In your main() function:
double *A[3][3];
creates a 3x3 array of double* (or pointers to doubles). In other words, 9 x 32-bit contiguous words of memory to store 9 memory pointers.
There's no need to make a copy of this array in main() unless the class is going to be destroyed, and you still want to access this information. Instead, you can simply return a pointer to the start of this member array.

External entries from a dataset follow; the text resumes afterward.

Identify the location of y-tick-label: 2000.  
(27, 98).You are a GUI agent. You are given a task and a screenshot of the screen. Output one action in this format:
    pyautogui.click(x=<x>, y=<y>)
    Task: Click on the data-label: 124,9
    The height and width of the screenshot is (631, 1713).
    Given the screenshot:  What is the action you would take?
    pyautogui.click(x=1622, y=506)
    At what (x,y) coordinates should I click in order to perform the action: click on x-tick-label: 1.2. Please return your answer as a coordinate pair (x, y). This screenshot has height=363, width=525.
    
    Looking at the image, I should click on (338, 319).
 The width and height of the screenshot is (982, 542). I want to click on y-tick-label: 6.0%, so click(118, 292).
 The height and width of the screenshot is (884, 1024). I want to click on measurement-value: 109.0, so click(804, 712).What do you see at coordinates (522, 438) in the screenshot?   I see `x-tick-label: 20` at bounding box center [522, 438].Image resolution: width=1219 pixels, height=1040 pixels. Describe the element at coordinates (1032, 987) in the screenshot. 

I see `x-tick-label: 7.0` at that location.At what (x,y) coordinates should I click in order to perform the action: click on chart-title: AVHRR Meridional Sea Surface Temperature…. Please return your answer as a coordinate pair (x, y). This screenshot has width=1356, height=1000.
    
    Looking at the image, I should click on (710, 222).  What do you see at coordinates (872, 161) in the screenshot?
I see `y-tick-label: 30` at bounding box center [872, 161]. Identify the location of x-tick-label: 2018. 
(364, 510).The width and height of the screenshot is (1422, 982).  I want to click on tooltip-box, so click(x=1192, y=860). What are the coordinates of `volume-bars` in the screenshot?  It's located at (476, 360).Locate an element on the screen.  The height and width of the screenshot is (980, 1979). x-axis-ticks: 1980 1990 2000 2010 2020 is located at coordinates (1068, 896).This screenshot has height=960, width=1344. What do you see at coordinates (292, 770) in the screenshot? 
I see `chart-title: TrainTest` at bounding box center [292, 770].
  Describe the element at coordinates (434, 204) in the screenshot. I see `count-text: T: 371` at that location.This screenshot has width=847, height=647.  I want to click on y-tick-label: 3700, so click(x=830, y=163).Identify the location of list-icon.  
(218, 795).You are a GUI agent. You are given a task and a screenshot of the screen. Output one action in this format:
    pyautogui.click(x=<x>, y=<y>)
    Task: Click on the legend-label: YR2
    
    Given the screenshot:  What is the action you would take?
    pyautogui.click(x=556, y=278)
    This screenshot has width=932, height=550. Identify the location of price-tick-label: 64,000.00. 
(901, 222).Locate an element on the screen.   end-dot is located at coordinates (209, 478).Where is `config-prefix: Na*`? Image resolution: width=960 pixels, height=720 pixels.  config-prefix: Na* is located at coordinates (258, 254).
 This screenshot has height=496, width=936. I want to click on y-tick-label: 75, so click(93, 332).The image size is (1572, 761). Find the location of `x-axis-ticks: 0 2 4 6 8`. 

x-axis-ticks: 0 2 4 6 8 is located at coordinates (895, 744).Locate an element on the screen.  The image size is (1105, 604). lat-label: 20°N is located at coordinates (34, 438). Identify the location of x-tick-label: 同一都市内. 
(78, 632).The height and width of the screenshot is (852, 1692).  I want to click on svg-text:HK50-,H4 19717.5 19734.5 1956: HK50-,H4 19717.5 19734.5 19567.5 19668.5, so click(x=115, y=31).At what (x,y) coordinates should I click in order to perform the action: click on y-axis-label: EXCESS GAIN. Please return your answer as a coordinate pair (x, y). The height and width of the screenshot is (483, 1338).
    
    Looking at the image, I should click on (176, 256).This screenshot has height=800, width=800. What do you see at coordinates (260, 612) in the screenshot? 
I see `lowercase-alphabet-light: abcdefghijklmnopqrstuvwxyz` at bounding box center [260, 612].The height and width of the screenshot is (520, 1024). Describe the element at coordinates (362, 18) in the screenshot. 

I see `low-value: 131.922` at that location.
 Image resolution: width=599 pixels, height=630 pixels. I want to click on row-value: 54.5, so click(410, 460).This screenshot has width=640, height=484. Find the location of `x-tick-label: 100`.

If you only want to return a pointer to an internal class member, you only really need a single pointer value in main():
double *A;
But, if you're passing this pointer to a function and you need the function to update its value, you need a double pointer (which will allow the function to return the real pointer value back to the caller:
double **A;
And inside getpointM() you can simply point A to the internal member (M):
getpointeM(double** A)
{
// Updated types to make the assignment compatible
// This code will make the return argument (A) point to the
// memory location (&) of the start of the 2-dimensional array
// (M[0][0]).
*A = &(M[0][0]);
}

Make M public instead of private. Since you want to allow access to M through a pointer, M is not encapsulated anyway.
struct myClass {
myClass() {
std::fill_n(&M[0][0], sizeof M / sizeof M[0][0], 0.0);
}
double M[3][3];
};
int main() {
myClass moo;
double (*A)[3] = moo.M;
double (&R)[3][3] = moo.M;
for (int r = 0; r != 3; ++r) {
for (int c = 0; c != 3; ++c) {
cout << A[r][c] << R[r][c] << ' ';
// notice A[r][c] and R[r][c] are the exact same object
// I'm using both to show you can use A and R identically
}
}
return 0;
}
I would, in general, prefer R over A because the all of the lengths are fixed (A could potentially point to a double[10][3] if that was a requirement) and the reference will usually lead to clearer code.